While teachers and students were becoming engaged in these science education reform efforts, it became clear that students’ families needed a vehicle for understanding how these new teaching practices and materials would benefit students in learning scientific concepts. The new inquiry-based science materials, which had been professionally developed by national experts and founded on sound educational research, provided students with opportunities to explore science through a variety of hands-on inquiry-based investigations. The use of textbooks as the primary source of knowledge acquisition had become outdated.

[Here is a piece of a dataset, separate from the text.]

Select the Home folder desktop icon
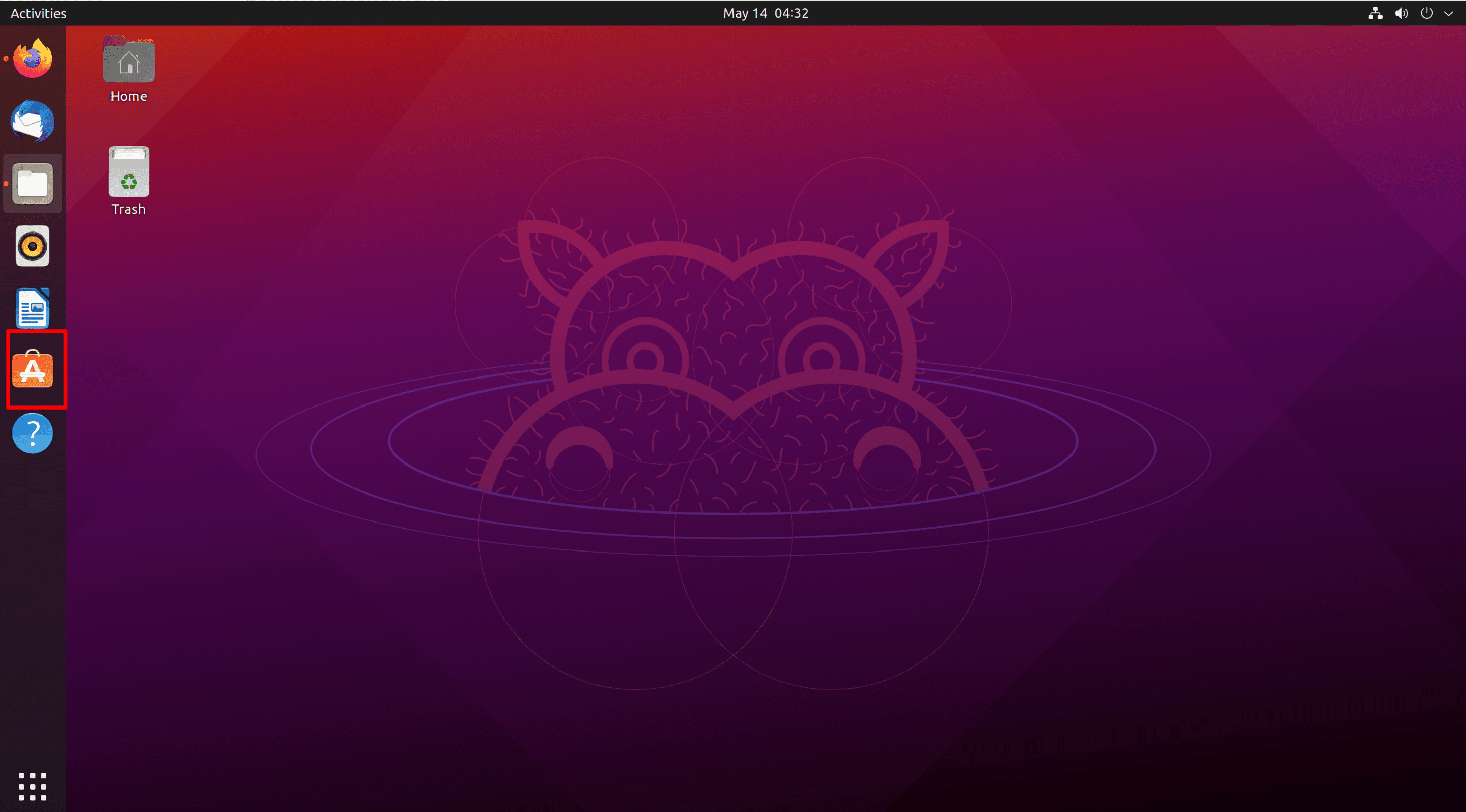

To help families and the community at-large better understand inquiry-based science education reform in the schools, Family Science events were piloted with support from the Rathman Foundation and the Seaver Institute in 1995. In due course, Lee Hood and Valerie Logan in collaboration with school districts, applied and received funding from the National Science Foundation in 1996 to create a regional Family Science program with the goals of engaging and empowering families to learn science together and to build community support for inquiry-based science education.

The Family Science program at the Center for Inquiry Science brought together schools, parents, and community organizations to support science education reform in Seattle Public Schools. At each elementary school the Family Science program consisted of many different types of activities carried out over several years. The participating schools served economically, ethnically, and linguistically diverse populations, specifically:

Schools with more than 80 percent minority students;
Schools where 65 percent of students received free or reduced lunches.

Similar demographics were targeted at secondary schools where Family Science programs expanded in later years.

The Family Science program has been a success—reaching over 24,000 family members at Family Science events from over 60 schools in the Puget Sound area. This remarkable success was only possibly with participation from across the community - families, teachers, principals, school district leaders, informal science educators, out-of-school time educators, business leaders and scientists.

The Family Science staff encourages others to use this website and the Celebrating Science guide as a resource for supporting inquiry-based science education reform within their own community and to celebrate with us the progress of student achievement in science.